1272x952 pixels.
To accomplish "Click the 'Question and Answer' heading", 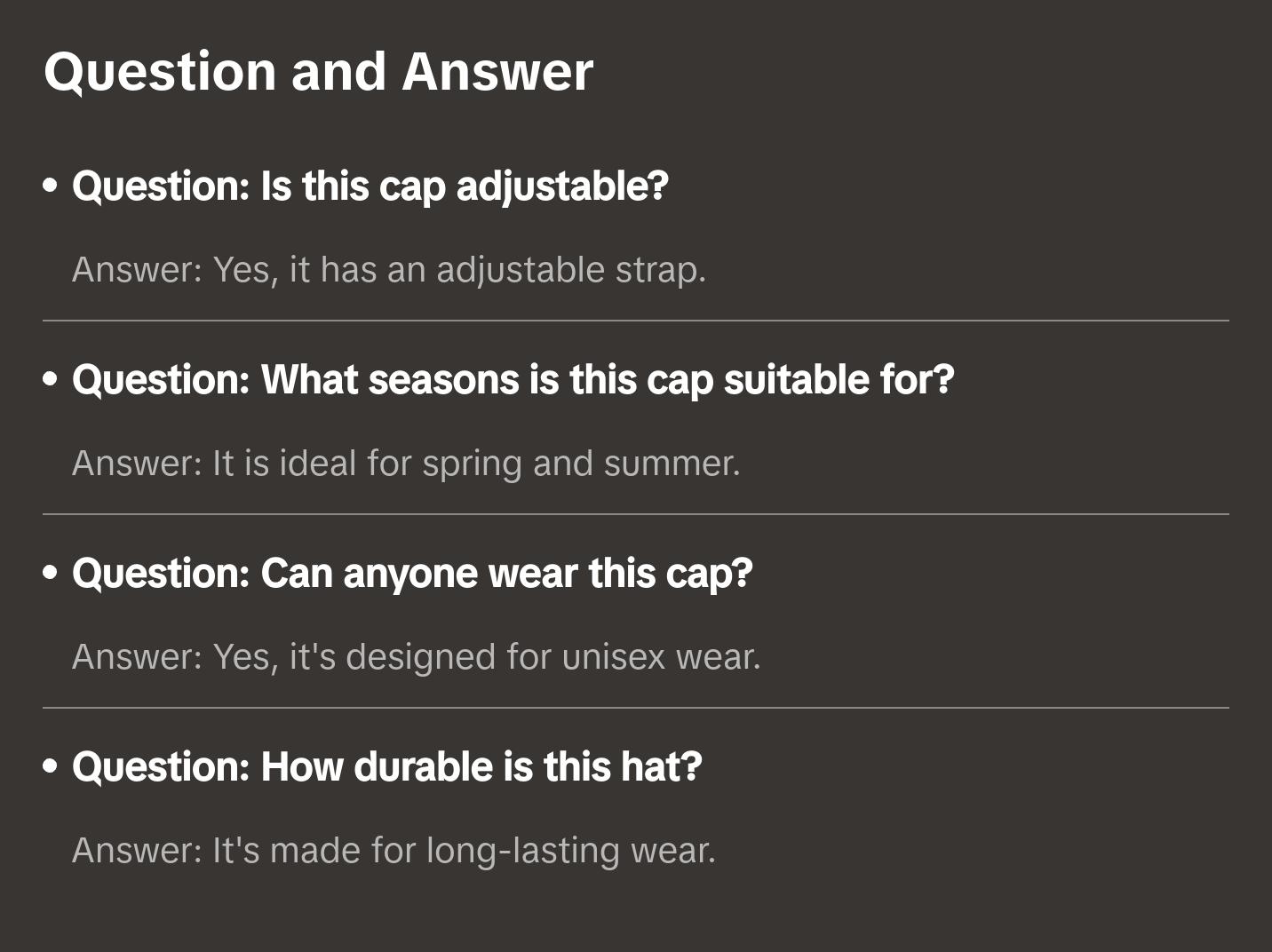I will 318,71.
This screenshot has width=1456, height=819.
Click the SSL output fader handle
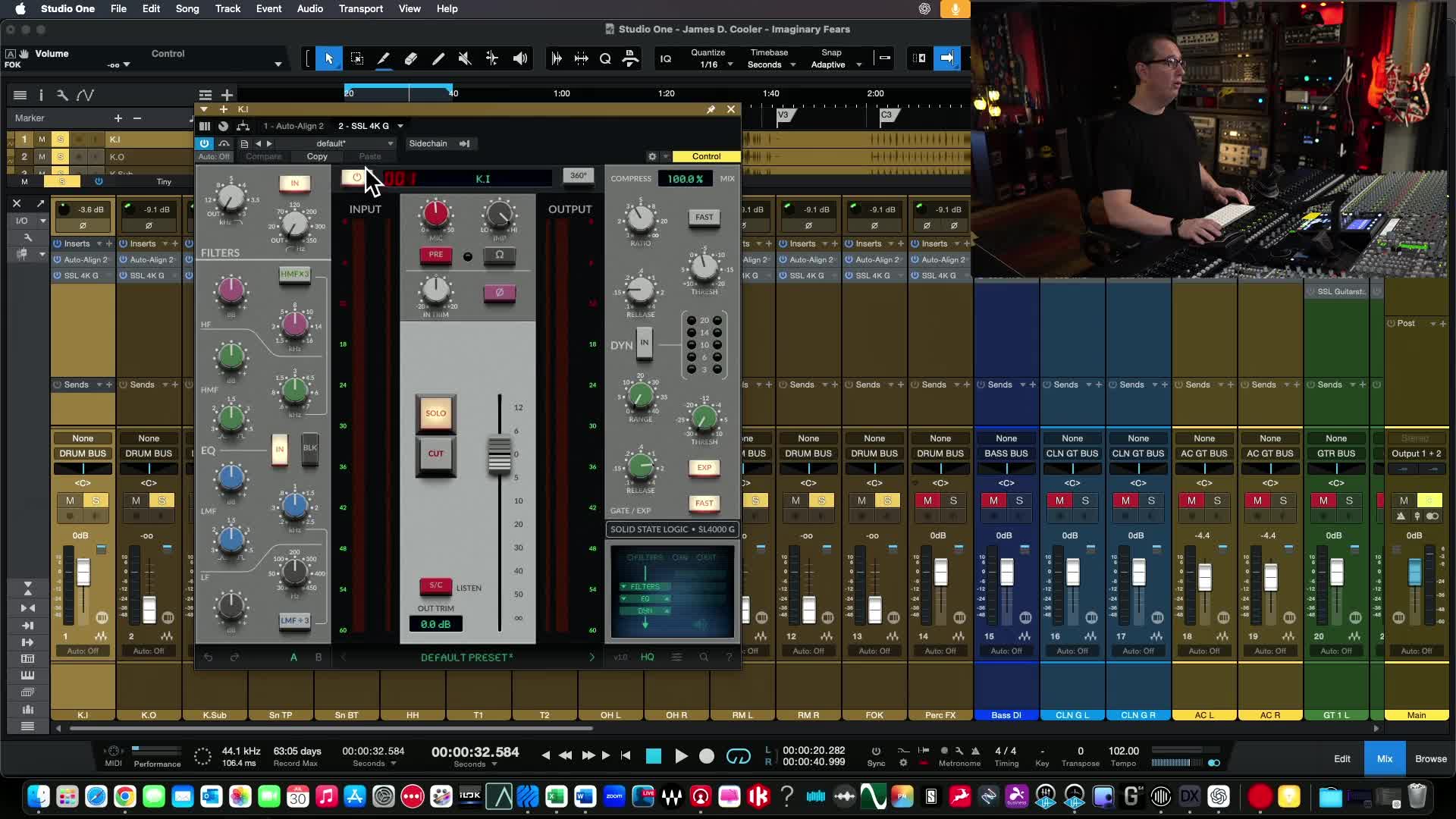pos(499,455)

» **Short problem**: Copy out the records again word for word, starting at the line that contains "This screenshot has width=1456, height=819." and continuing through the last line of the records. Omit the pictures.

» **Complete answer**:
This screenshot has width=1456, height=819.
Click the SSL output fader handle
pos(499,455)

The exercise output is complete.